Even when I am resting, my weakened muscles are working hard to stabilise my skeleton. Remaining in one position causes these muscles to cramp and lock. It creates a frozen feeling, although inside everything is straining. It’s a strange contradiction. On the outside, I’m lying quietly. Inside, nothing is quiet.

This is where the feeling of being trapped has grown. When I wrote about it before it was from a place of fear and vulnerability. Now it’s a reality. I live inside a body that will not obey me, that hurts whether I move or stay still, and has narrowed my choices to the point where even comfort negotiated.

People often assume that being in a powerchair solves everything. It doesn’t. I might not be walking, but I take the physical consequences of movement all the same. Nothing is flat and perfectly accessible. Pavements are patched, filled, and repaired. Every surface is uneven. The chair may be built and shaped for me, but I still get knocked and thrown about. My legs are strapped to stop them collapsing. My back and core cannot hold position. Every journey is a mountain of bumps and divots that make my body jolt.

Sloped kerbs are never flat. There are still two inches steps that the chair must climb and fall. My back takes the impact. My neck strains to keep my head upright. The more it strains, the more it twitches. The twitching sends pain across my shoulders.

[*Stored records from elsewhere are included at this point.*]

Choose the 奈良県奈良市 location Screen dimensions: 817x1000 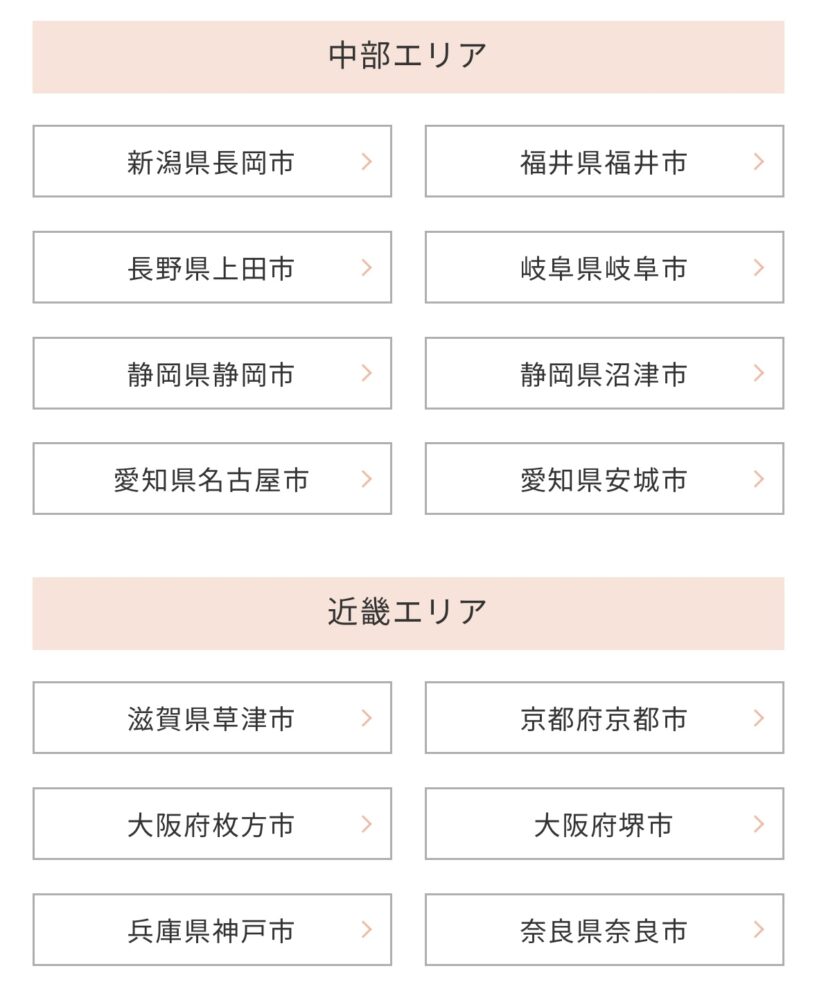605,930
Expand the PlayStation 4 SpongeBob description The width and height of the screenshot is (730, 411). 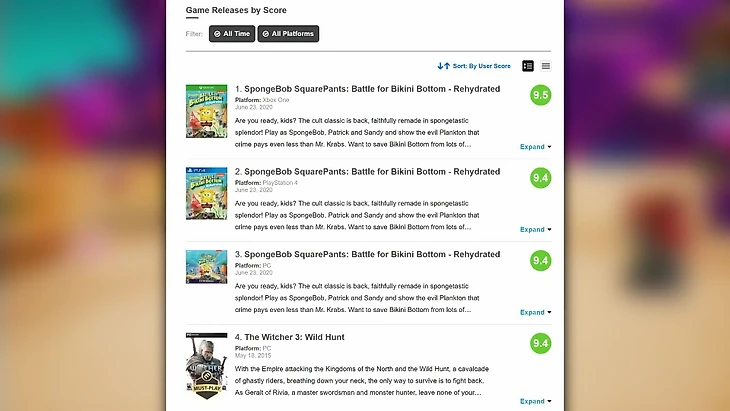pyautogui.click(x=535, y=229)
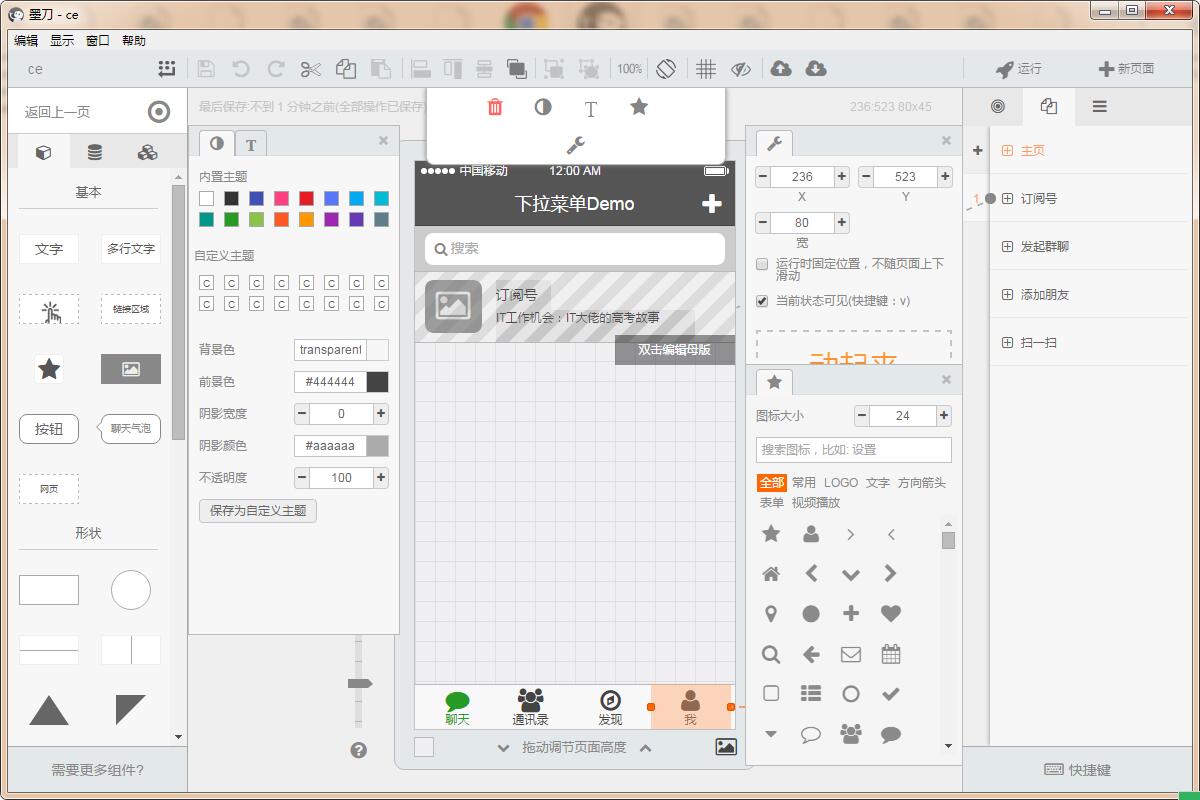Click the rotate screen orientation icon
Screen dimensions: 1200x800
(x=666, y=69)
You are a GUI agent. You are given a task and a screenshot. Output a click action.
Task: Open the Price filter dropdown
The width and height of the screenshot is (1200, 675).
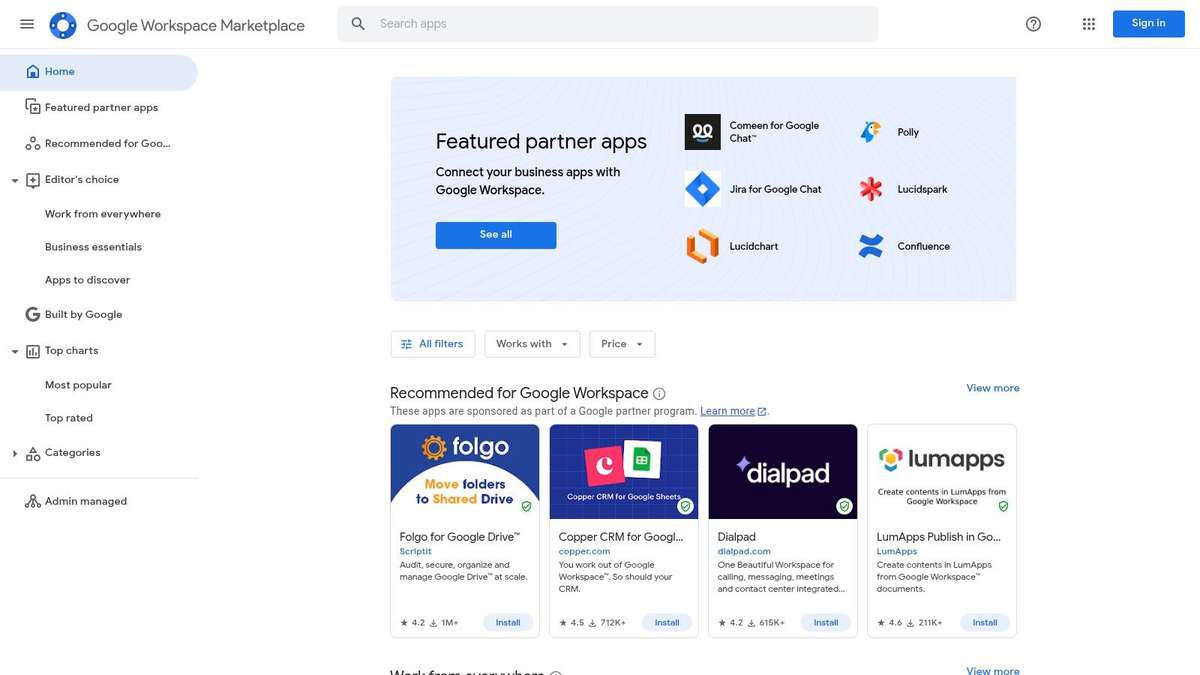(x=621, y=344)
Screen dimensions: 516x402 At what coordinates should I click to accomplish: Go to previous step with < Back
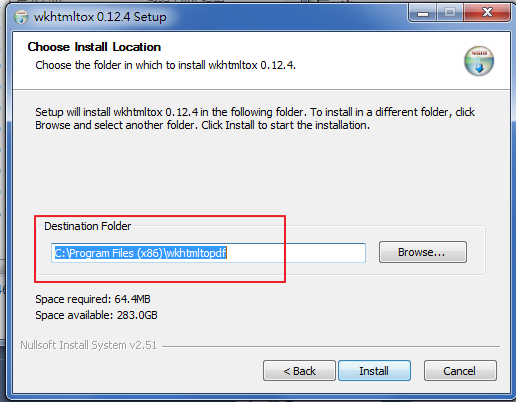point(299,371)
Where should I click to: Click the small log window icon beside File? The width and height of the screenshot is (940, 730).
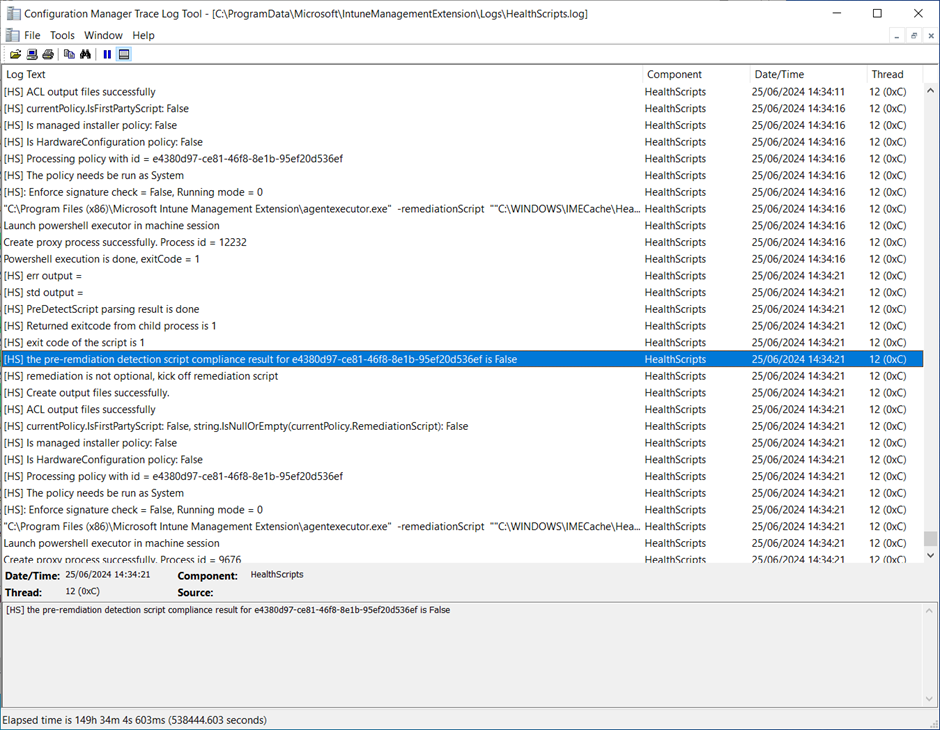pos(14,35)
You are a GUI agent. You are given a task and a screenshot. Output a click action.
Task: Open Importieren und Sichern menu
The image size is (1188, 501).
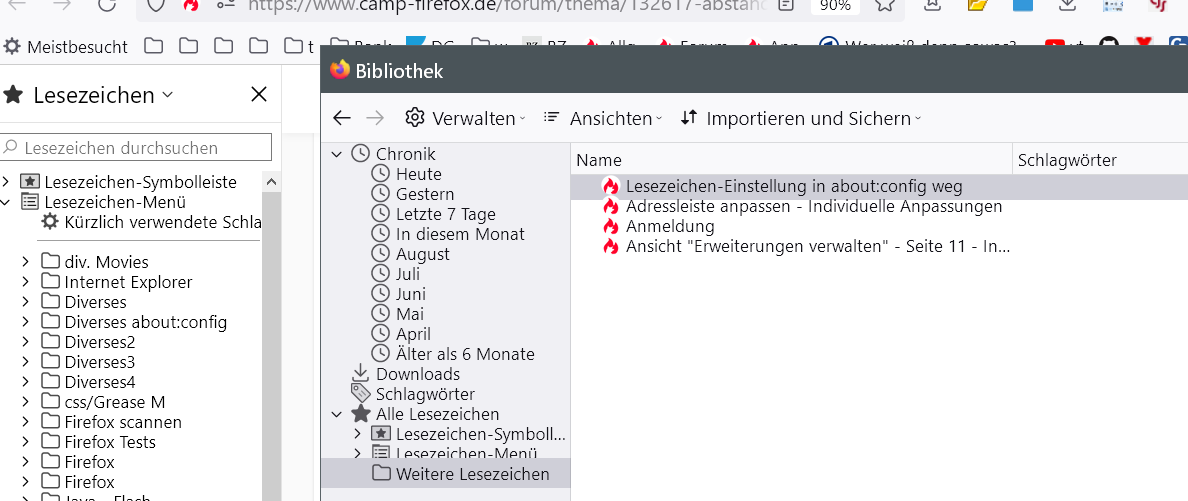pos(800,118)
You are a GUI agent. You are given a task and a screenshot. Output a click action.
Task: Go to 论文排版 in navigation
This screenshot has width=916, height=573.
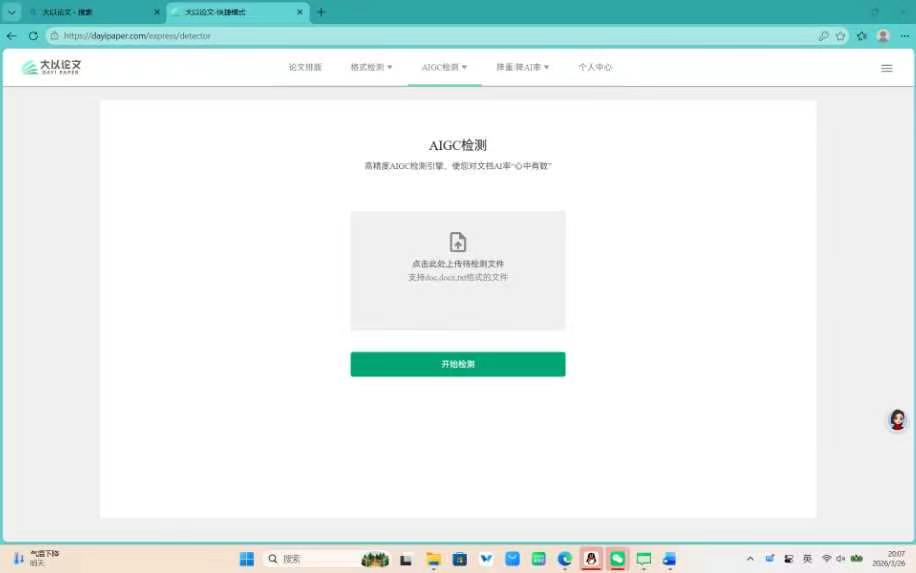(x=305, y=67)
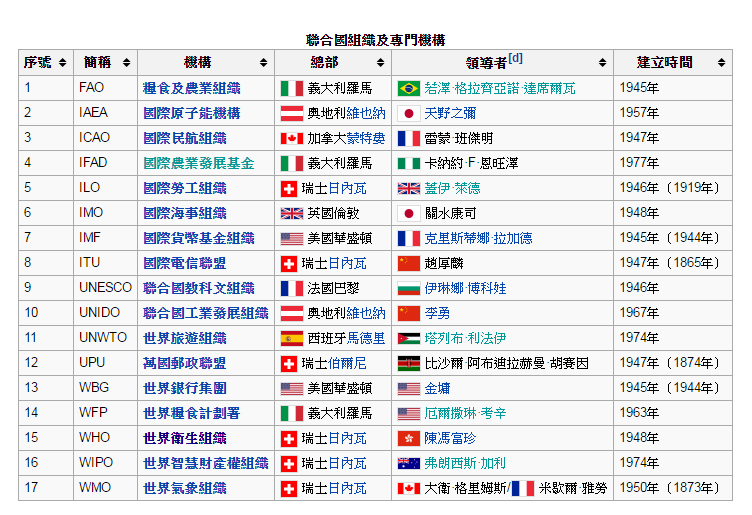Image resolution: width=752 pixels, height=515 pixels.
Task: Click the UK flag beside 英國倫敦
Action: [291, 213]
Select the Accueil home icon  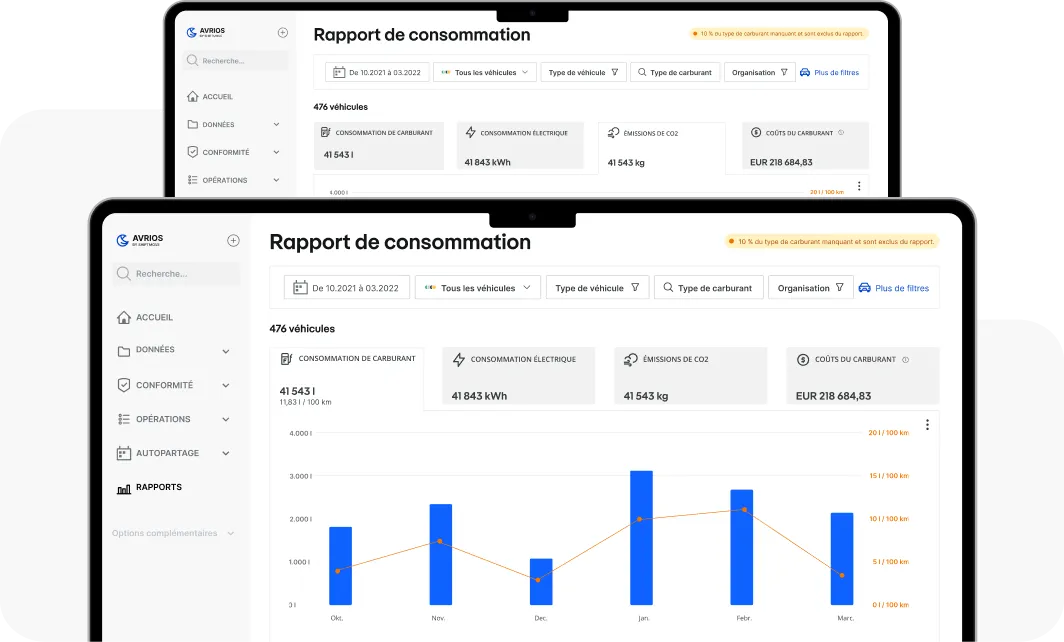pyautogui.click(x=123, y=317)
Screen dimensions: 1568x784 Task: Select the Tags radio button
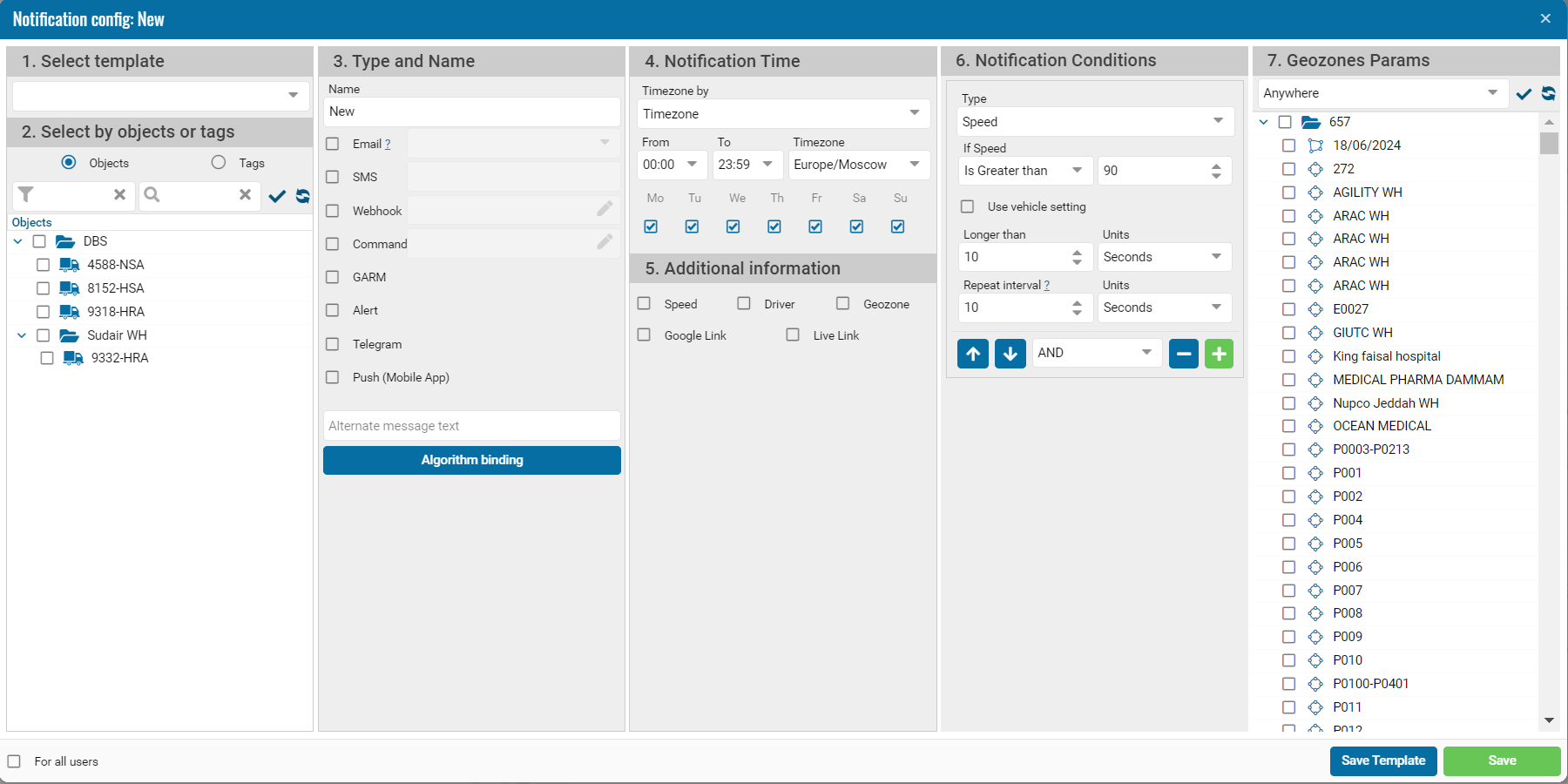pyautogui.click(x=219, y=163)
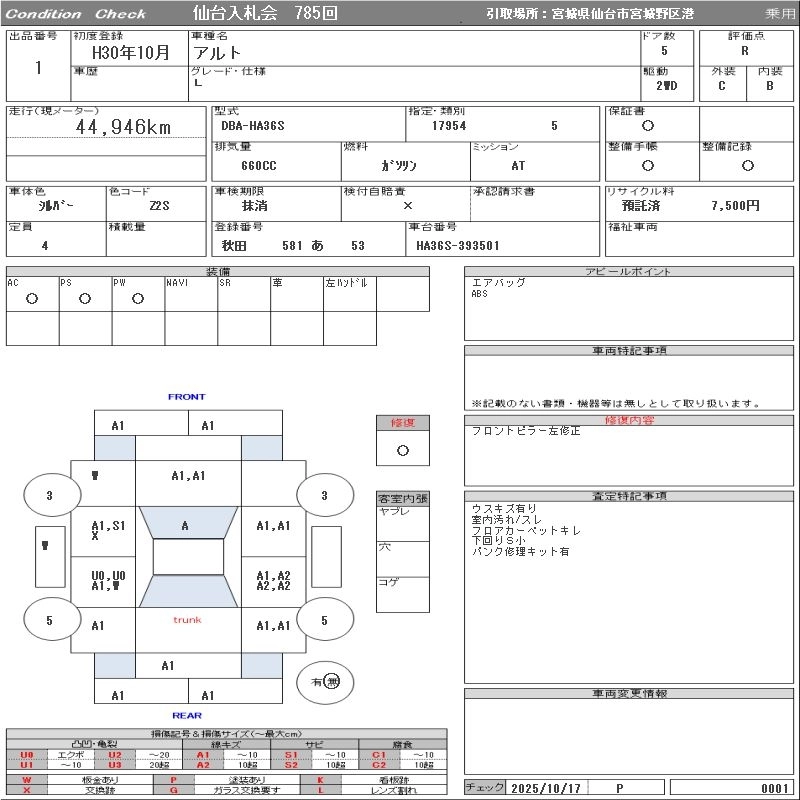
Task: Click the 保証書 circle mark
Action: (648, 126)
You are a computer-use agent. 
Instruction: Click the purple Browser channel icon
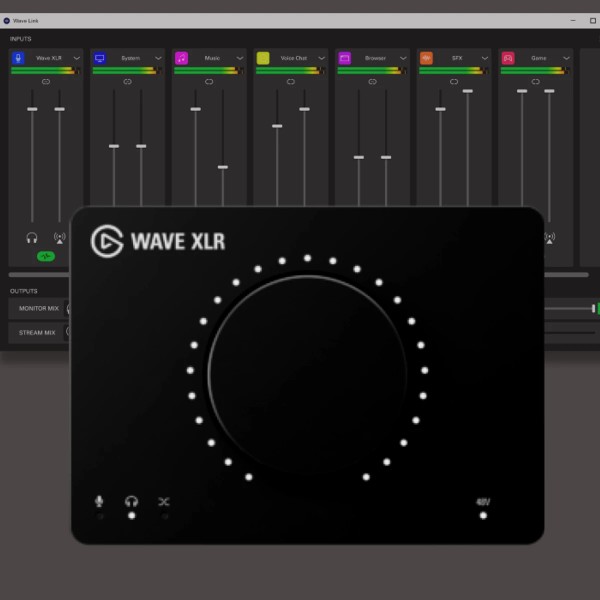(344, 59)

The same deep, rooted pain that never leaves. People joke about jumping on the chair for a ride as I’m lucky not to walk. My body doesn’t rest. I may be sitting, but my body is running a marathon. There is nothing lucky about it.

The straps keep my legs still, which prevents injury, but the lack of movement creates its own pain. The more I do, the more it costs. I take days of bed rest to recover. Some days I can’t so I negotiate resting hours. If I move or don’t move, pain still comes. There is no middle ground. I am either trapped in the chair with supports holding me together or trapped in a motionless body that grows pain through inaction.

Living with this kind of pain affects everything. It shapes my days and my nights. It changes how I think, feel, and move through the world. It’s the part of my life people don’t see. They see the wheelchair, smile, and presence, not the hours counting muscle pulses that refuse to be quiet.

This is my body, but I carry on regardless. Pain is constant. So is the choice in how it’s managed. Paul says (Corinthians 12:9-10) that he would boast in his weakness so that Christ’s power could rest on him. I understand it. Weakness and pain are neither failure or punishment. He’s not celebrating or hiding suffering, but recognising that in the hardest moments self-reliance isn’t enough. Living in pain strips away pretence and leaves you with reality. I didn’t chose pain, yet it’s the place where I can say who I am and how I live.